» Document excerpt
In September 2009, Sowers announced his candidacy for Congress against incumbent Representative Jo Ann Emerson. Libertarian Rick Vandeven and Independent Larry Bill also ran.

On Veterans Day 2009, former Clinton White House official Paul Begala featured Sowers in an op-ed, calling the candidate "everything you'd want in an up-and-coming young leader: brave and battle-tested, deeply rooted in his community and passionate about bringing change and progress to his long-neglected corner of Missouri."

In January 2010, Sowers traveled around all twenty-eight counties in the district in a project dubbed "Boots on the Ground." Sowers worked a job in every county, garnering a great deal of local press. Boots on the Ground's success led to a mention from former Governor of Vermont Howard Dean on MSNBC, predicting Sowers "is going to knock off, I think, Jo Ann Emerson." In July, Sowers embarked on Boots on the Ground II, again working a job in every county.

» What to work on
(A) Answer these questions about the passage on Sowers' congressional campaign:
(i) Which incumbent representative did Sowers run against?
(ii) On what occasion did Paul Begala feature Sowers in an op-ed?
(iii) How many counties did Sowers travel around in January 2010?
(B) In the passage on Sowers' congressional campaign, rewrite the stretch from "In September 2009, Sowers" through "Bill also ran.", changing "Congress" to "the U.S. House".

» Source data
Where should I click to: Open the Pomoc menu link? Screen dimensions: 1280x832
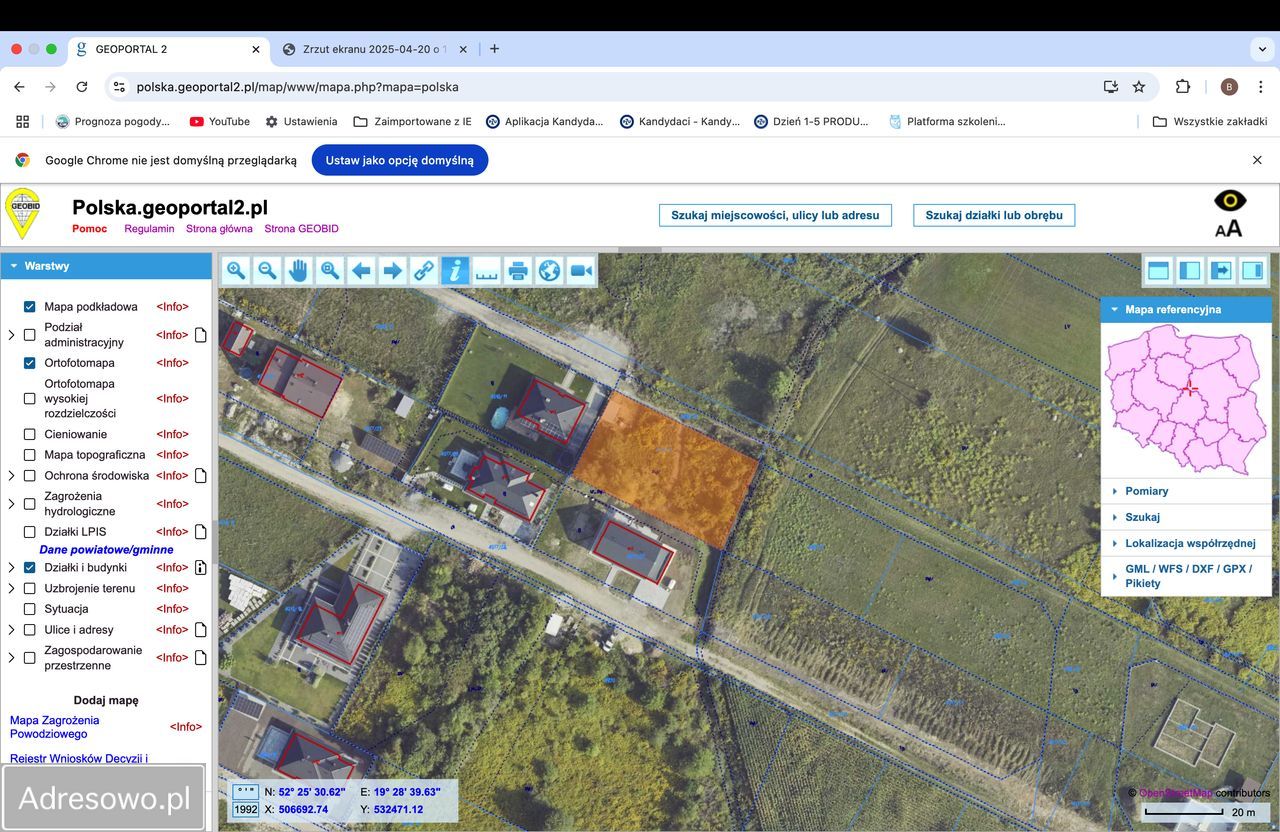[x=89, y=228]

» Task-by-task results
(A)
(i) Jo Ann Emerson
(ii) Veterans Day 2009
(iii) Twenty-eight

(B)
In September 2009, Sowers announced his candidacy for the U.S. House against incumbent Representative Jo Ann Emerson. Libertarian Rick Vandeven and Independent Larry Bill also ran.